吉野家常務の早大の授業での発言が話題を呼んでいる。当人は早大の講師から外され、吉野家を解任になり、ほかの会社との契約もすべてなくなったようだ。これがほぼ1日くらいで決まったから、迅速な対応だった。

「地方から出てきた右も左もわからない生娘が、初めて利用してそのままシャブ漬けになるような企画。男に高いメシを奢ってもらえるようになれば、絶対に食べない」との発言らしい。

これに対して、地方を馬鹿にしてる、「生娘」という言い方も「男にメシを奢ってもらう」という表現も男女差別、吉野家ファンをバカにしている、といったコメントがあった。それぞれもっともだが、私は別のことを考えた。

まずこれは大学の社会人講座向けということ。政治家の演説や会見での発言ミスのような公の場ではなく、大学という閉ざされた場で、かつ社会人相手である。本来なら外に出ないが、SNSの時代だと何でも外に出る。常務を弁護する気はないが、10年前ならこんな大きな事件にならなかった。

たぶん学生向けなら、こんな発言はしない。1回1万円近い費用を払って(あるいは会社に払ってもらって)参加した社会人たちに対してのリップサービスに違いない。たぶんこの常務は社内ではこんな発言はザラで、社会人向けということで同じような気分になったのだろう。社内の発言は守秘義務があるので、普通は外に出ない。

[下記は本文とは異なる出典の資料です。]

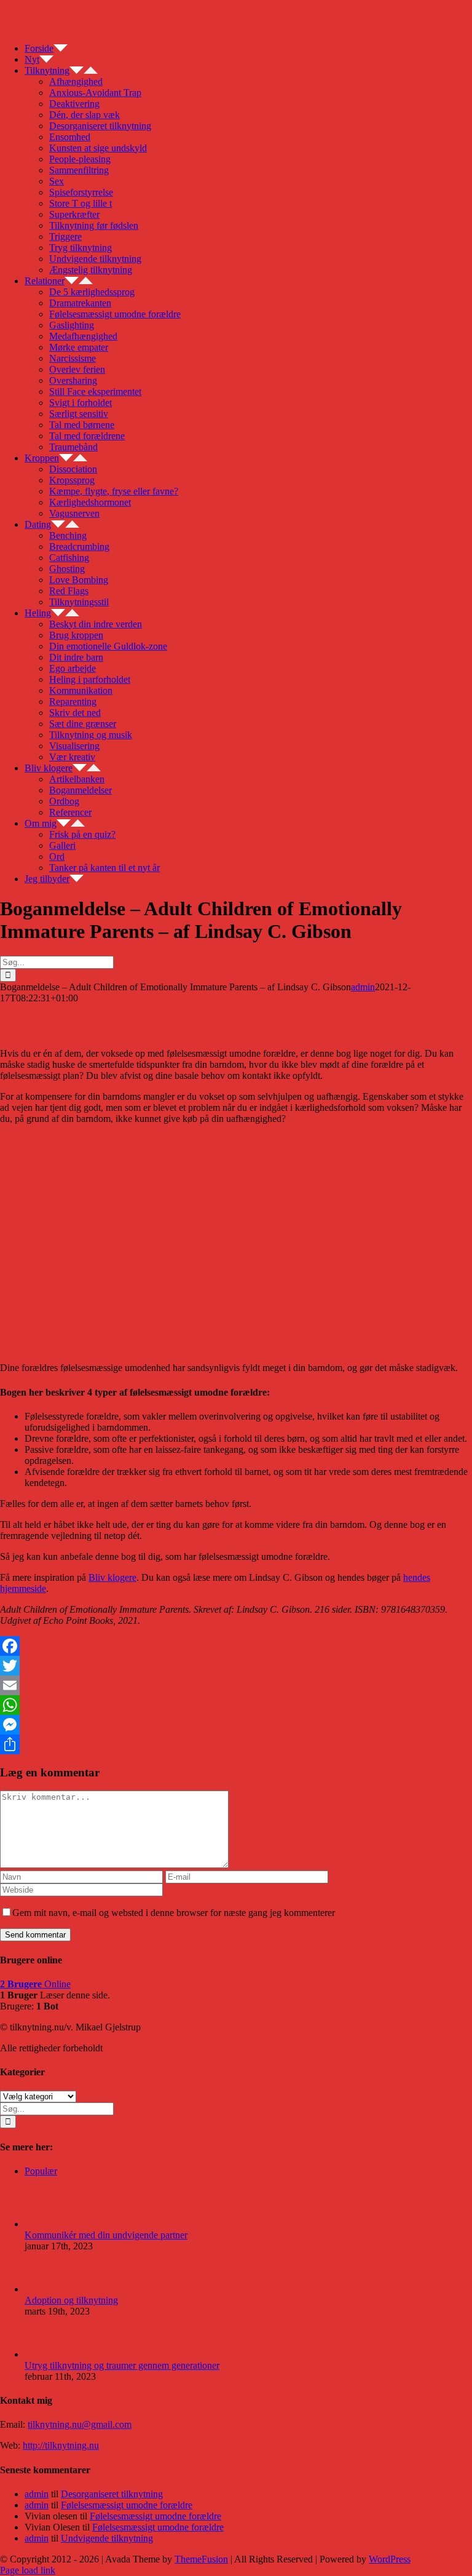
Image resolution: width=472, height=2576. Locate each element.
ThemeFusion (201, 2559)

私は最初この発言を聞いた時、70歳前後の人が話したのかと思った。「生娘」や「シャブ漬け」というのは、「昭和」の時代、ヤクザやパンチパーマのあんちゃんが街にいっぱいいた時代の言葉だからである。私でも使ったことのない語彙だ。ところが外資系出身の49歳だったのに驚いた。

私が13年前に大学に移った頃は、会社内のセクハラ、パワハラ的発言はまだまだ大らかに許されていた。私も特に酔うとそういう発言をした自覚もある。大学に来て、「学生に言ってはいけない」言葉が多いのに驚いた。会社では「もうお前、明日から来なくていいよ」と新人に言ったことはあるが、学生に「来なくていいよ」とは絶対に言えない。

それでも最初の頃はかなり危ない発言があったと思う。さすがに経験を積み、世の中の変化もあって、最近はない(はず)。それでも吉野家常務発言の事件は少しヒヤリとした。それからこの講座にはコーディネーターの早大教授がいて、彼を選んでいる。私も2年に1度、映画のプロデューサーなど映画業界人を毎週呼んできて講義をしてもらう講座のコーディネーターをしているので、その意味でも心がざわついた。